We shall close this article with some remarks upon the great doctrines that dominate all the manifold subordinate thoughts which fill these crowded pages. The plan of creation, Mr. Agassiz maintains, "has not grown out of the necessary action of physical laws, but was the free conception of the Almighty Intellect, matured in his thought before it was manifested in tangible, external forms." Before Mr. Agassiz, before Linnæus, before Aristotle, before Plato, Timæus the Locrian spake; the original, together with the version we cite, is given with the Plato of Ficinus:—"Duas esse rerum omnium causas: mentem quidem, earum quae ratione quadam nascuntur, et necessitatem, earum quae existunt vi quadam, secundum corporum potentias et faculitates. Harrum rerum, id est, Natunae bonorum, optimum esse quoddam rerum optimarum principium, et Deum vocari. . . . .Esse præterea in hac Naturæ universitate quiddam quod maneat et intelligible sit, rerum genitarum, quæ quidem in perpetuo quodam mutationum fluxu versantur, exemplar, Ideam dici et mente comprehendi. . . . .Permanet igitur mundus constanter talis qualis est creatus a Deo . . . . proponente sibi non exemplaria quædam manuum opificio edita, sed illam Ideam intelligibilemque essentiam."—So taught the half-inspired pagan philosopher whom Plato took as his guide in his contemplations of Nature.

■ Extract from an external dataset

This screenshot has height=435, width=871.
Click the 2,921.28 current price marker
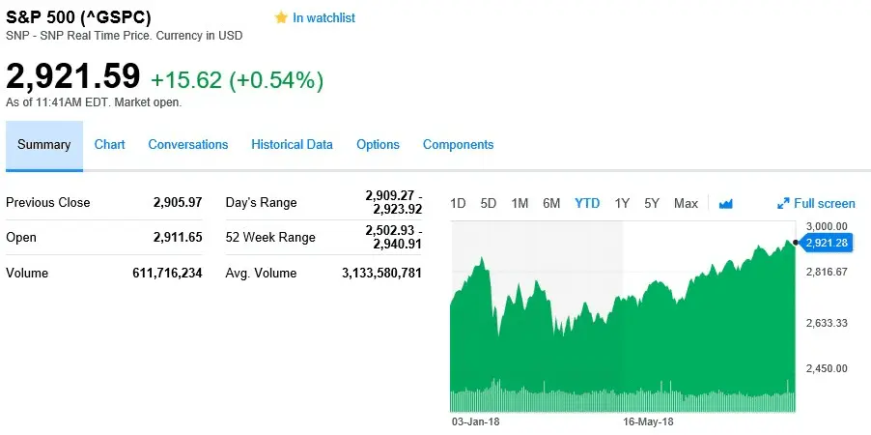828,243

We trace the thought again in Dante, amidst the various fragments of ancient wisdom which he has embodied in the "Divina Commedia":

Ciò che non muore e ciò che può morire
Non è se non splendor cli quella idea
Che partorisco, amando, il nosfro Sire.

Paradiso, XIII. 52-54.

Two thousand years after the old Greek had written, the Christian philosopher, Sir Thomas Browne, repeats the same doctrine in a new phraseology:—"Before Abraham was, I am, is the saying of Christ; yet it is true in some sense, if I say it of myself; for I was not only before myself, but Adam, that is, in the idea of God, and the decree of that Synod held from all eternity. And in this sense, I say, the World was before the Creation, and at an end before it had a beginning; and thus was I dead before I was alive; though my grave be England, my dying place was Paradise; and Eve miscarried of me before she conceived of Cain."

The slender reed through which Philosophy breathed her first musical whisperings is laid by, and the sacred lyre of Theology is silent or little heeded. But the mighty organ of Modern Science with its hundred stops, each answering to some voice of Nature, takes up the pausing strain, and as we listen we recognize through all its mingling harmonies the simple, sublime, eternal melody that came from the lips of Timaeus the Locrian! The same doctrine reappears in various forms: in the popular works of Derham and Paloy and the Bridgewater Treatises; in the learned and thoughtful pages of Burdach, and in the mystical rhapsodies of Oken. But never, we believe, was it before enforced and illustrated by so imperial a survey of the whole domain of Natural Science as in the volumes before us.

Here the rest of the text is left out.